2015 GSA Annual Meeting in Baltimore, Maryland, USA (1-4 November 2015)

Paper No. 227-29
Presentation Time: 9:00 AM-6:30 PM


CARLEY, Tamara L., Geology and Environmental Geosciences, Lafayette College, 116 Van Wickle Hall, Easton, PA 18042, MILLER, Calvin F., Department of Earth & Environmental Sciences, Vanderbilt University, Nashville, TN 37235, COBLE, Matthew A., Department of Geological Sciences, Stanford University, Stanford, CA 94305, BANIK, Tenley J., Earth and Environmental Sciences, Vanderbilt University, Nashville, TN 37235, FISHER, Christopher M., School of the Environment, Washington State University, Pullman, WA 99164, SCHMITT, Axel K., Earth and Space Sciences, University of California-Los Angeles, Los Angeles, CA 90095, JORDAN, Brennan T., Department of Earth Science, University of South Dakota, Vermillion, SD 57069, HANCHAR, John M., Dept of Earth Sciences, Memorial University of Newfoundland, St John's, NF A1B 3X5, Canada, ECONOMOS, Rita C., Earth and Space Sciences, University of California-Los Angeles, Los Angeles, CA 90095-1577 and PADILLA, Abraham De Jesus, Earth & Environmental Sciences, Vanderbilt University, Nashville, TN 37235, carleyt@lafayette.edu

Zircon, a robust geochronometer and recorder of magmatic evolution, is especially valuable in Iceland where high heat flux and hydrothermal alteration complicate investigations of silicic melts.

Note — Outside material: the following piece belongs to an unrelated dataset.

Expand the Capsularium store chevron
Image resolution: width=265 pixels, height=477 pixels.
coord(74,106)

Using whole rock Hf and Nd isotopes and in situ zircon U-Pb and U-Th ages, O isotopes, and Hf isotopes, we examine contributions from crustal (O) and mantle (Hf, Nd) sources to silicic magmas through time. We analyzed >1000 zircons from 9 volcanic, 6 intrusive, and 10 detrital systems, covering almost all of Iceland’s history (15.6 to 0 Ma) and tectonic settings. Igneous samples are used for focused studies; detrital zircons provide a broad survey of Iceland’s rock record of magmatic history. Zircon εHf (n = 336) ranges from +9 to +17, and correlates with tectonic setting in active volcanic systems (+13 to +16 on rift; +10 to +13 off rift). Whole rock εNd and εHf (and zircon εHf in igneous samples) are positively correlated, falling within and below the lower portion of the range for Icelandic basalts (+11 to +19). Zircon εHf ranged from ~ +13 to +17 early in Iceland’s early history (16-11 Ma), and by ~10 Ma minimum εHf extended to +12. Around 7 Ma, this range began expanding toward even lower values, but maximum values remained consistent. During the late Pleistocene, εHf has ranged from +9 to 17. Our data suggest Miocene zircons record a depleted mantle source, while a new, less depleted mantle source began contributing ~7 Ma. Alternatively, the lower- εHf end member from early Icelandic history became more important after that time. Oxygen isotopes (zrc; n = 753) have a mean δ18O of 3.0 ‰. Approximately 98% of analyses fall below the δ18O range of mantle magma-equilibrated zircon (+5.3 ± 0.3 ‰); 90% of analyses fall between +0.2 and 4.7. While low δ18O does not preclude fractional crystallization of basalt contributing to silicic melt generation, it requires an influence of partial melting or assimilation of crust hydrothermally altered by meteoric water throughout Iceland’s subaerial history. Intriguingly, unlike Hf, O is not correlated with time in the Icelandic zircon record. Regardless of timing of zircon growth with respect to surface conditions and presumed variation in meteoric δ18O (~16 Ma: temperate climate; ~7 Ma: onset of cooling, ~2.5 Ma: full glaciation, ~0 Ma: modern conditions), the average zircon δ18O has remained ~3.0 ‰.